Production of a Butanol Based Biofuel from Second Generation Feedstock; What Does it Mean to be Green?

London, Kevin, School of Engineering and Applied Science, University of Virginia
Anderson, Eric, Chemical Engineering, University of Virginia
Davis, William, Engineering and Society, University of Virginia

The electrification and decarbonization effort has reached a fever pitch in recent years. The drive to reduce greenhouse emissions and implement sustainable technologies has gained widespread support and seen several legislative victories. One area of sustainability that has received widespread investment are biofuels. Biofuels are used in the same systems as traditional gasoline and diesel, but they are created through biological mechanisms such as fermentation instead of crude oil distillation. By creating fuel this way, no additional carbon emissions are dispersed to the atmosphere, effectively halting a large portion of transportation related carbon emissions. One promising biofuel is Butanol. Butanol has favorable energy density compared to other commercial biofuels and can be used as a gasoline additive or replacement. While the concept of green technology like this seems great in theory, in practice some significant humanitarian challenges have arisen. Many of these challenges are evident in the extraction of metals like lithium and cobalt, while these materials are not used in the production of biofuels, they are used to produce batteries for electric vehicles, laptops, phones, and more. Furthermore, the definition of a "green" technology is often vague, nebulous, and often developed to misinform consumers. I believe that In order to "close the loop" on sustainable technologies considerable effort needs to be given to harmonize marketing around sustainable technologies and humanize the processes through which we create them.

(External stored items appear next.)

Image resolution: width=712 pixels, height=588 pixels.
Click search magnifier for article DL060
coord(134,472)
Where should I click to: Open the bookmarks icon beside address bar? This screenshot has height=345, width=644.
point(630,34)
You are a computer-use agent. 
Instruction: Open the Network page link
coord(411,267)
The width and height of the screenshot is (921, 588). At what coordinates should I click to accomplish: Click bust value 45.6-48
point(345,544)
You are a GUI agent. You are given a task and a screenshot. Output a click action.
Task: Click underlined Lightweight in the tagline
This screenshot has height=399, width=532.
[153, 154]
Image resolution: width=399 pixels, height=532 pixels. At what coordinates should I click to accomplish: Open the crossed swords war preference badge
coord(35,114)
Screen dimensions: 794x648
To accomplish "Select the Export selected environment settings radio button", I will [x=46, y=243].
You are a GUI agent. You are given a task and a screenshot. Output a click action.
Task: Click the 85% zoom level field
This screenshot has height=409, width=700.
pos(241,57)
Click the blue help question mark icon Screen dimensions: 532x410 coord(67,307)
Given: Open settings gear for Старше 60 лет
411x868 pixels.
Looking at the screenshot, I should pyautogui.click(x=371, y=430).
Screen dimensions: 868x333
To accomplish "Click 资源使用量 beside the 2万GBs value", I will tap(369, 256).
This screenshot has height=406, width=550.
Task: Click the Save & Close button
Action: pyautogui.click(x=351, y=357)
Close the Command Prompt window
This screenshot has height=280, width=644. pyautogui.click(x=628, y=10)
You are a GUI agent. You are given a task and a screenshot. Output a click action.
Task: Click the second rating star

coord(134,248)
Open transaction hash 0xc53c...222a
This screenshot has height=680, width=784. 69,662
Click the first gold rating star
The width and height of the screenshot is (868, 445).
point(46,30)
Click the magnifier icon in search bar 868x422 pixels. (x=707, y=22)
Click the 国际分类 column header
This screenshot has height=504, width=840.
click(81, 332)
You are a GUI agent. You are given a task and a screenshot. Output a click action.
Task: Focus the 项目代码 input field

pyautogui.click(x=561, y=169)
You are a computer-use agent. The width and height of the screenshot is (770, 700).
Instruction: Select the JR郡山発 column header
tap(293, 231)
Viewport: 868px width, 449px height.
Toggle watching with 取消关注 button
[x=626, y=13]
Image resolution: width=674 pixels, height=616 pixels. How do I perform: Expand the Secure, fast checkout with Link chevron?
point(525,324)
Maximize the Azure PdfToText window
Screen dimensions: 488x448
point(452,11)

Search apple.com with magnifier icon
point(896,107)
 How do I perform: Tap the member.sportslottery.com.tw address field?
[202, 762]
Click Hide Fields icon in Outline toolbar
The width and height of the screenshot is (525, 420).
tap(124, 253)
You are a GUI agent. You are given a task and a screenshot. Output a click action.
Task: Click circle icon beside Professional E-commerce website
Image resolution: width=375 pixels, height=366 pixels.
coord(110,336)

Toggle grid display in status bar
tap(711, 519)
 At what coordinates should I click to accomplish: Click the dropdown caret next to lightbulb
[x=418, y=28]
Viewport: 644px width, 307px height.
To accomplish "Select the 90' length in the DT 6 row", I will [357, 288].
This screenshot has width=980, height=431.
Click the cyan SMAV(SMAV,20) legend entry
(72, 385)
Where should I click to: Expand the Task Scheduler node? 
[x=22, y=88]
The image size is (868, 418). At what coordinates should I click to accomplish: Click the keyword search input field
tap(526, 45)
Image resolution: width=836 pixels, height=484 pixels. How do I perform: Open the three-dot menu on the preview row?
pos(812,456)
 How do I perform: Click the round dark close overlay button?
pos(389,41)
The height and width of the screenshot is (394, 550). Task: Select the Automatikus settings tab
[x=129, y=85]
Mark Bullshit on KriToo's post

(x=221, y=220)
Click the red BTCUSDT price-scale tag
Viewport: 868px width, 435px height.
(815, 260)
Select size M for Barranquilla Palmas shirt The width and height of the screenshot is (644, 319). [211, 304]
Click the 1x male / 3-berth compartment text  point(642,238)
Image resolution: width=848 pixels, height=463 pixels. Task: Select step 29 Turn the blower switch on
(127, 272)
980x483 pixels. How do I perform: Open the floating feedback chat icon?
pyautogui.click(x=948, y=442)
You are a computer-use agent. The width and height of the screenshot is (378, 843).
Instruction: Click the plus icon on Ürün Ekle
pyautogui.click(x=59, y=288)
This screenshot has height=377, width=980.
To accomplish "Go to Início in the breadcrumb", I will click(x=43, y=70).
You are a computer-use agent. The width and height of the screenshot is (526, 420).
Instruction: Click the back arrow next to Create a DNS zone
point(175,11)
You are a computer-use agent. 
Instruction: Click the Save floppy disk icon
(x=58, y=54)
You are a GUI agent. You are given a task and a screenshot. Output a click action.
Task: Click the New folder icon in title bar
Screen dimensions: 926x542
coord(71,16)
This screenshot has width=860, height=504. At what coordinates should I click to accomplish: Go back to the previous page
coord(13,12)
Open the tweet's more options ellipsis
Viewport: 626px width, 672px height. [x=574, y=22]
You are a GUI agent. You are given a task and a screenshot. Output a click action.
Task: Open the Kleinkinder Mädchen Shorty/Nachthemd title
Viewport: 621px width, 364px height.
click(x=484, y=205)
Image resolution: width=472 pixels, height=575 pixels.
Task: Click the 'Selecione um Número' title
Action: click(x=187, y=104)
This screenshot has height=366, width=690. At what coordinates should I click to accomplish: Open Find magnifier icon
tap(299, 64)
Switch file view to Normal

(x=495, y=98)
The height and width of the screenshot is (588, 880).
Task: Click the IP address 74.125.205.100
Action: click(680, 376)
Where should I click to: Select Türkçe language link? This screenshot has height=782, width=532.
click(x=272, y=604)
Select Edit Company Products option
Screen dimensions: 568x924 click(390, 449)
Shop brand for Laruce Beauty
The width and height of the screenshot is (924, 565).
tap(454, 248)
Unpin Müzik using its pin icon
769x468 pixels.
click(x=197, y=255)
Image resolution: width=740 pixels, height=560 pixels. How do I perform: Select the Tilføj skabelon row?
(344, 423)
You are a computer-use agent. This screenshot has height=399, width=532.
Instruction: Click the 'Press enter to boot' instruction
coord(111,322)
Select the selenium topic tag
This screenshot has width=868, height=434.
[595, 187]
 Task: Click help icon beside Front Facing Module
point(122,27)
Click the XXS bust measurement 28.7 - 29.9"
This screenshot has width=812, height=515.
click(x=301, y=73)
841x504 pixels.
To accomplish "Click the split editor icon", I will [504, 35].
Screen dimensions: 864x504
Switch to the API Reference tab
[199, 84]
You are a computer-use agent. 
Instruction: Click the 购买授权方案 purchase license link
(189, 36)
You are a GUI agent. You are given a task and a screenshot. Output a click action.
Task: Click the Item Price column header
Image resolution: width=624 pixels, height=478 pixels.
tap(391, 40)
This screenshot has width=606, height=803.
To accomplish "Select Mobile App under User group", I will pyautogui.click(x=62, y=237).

The technical portion of this thesis centered around the creation of a theoretical biobutanol production plant. This facility is designed to produce 57 million kilograms of butanol every year, which is similar to a typical ethanol production facility. Ethanol is currently the most widely produced biofuel, but switching to butanol offers significant increases in product energy density, lower volatility, and an increased compatibility with existing combustion engines. This plant uses "ABE" fermentation to generate acetone, butanol, and ethanol products. This process entails the use of Clostridium acetobutylicum bacteria to convert glucose derived from corn stover into usable biofuels. Notably, the feedstock for this plant is second generation corn stover which is comprised of the inedible parts of a cornstalk. This is significant because virtually all current biofuel plants use first generation feedstocks, which are edible foods now being used to make fuel instead of feeding people. Furthermore, our plant uses a pervaporation process to purify the butanol from the other components that the plant creates. This process is more energy efficient than the traditional distillation techniques used historically. The plant also generates a significant amount of calcium hydrogen phosphate enriched animal feed that serves as the primary revenue driver for the plant.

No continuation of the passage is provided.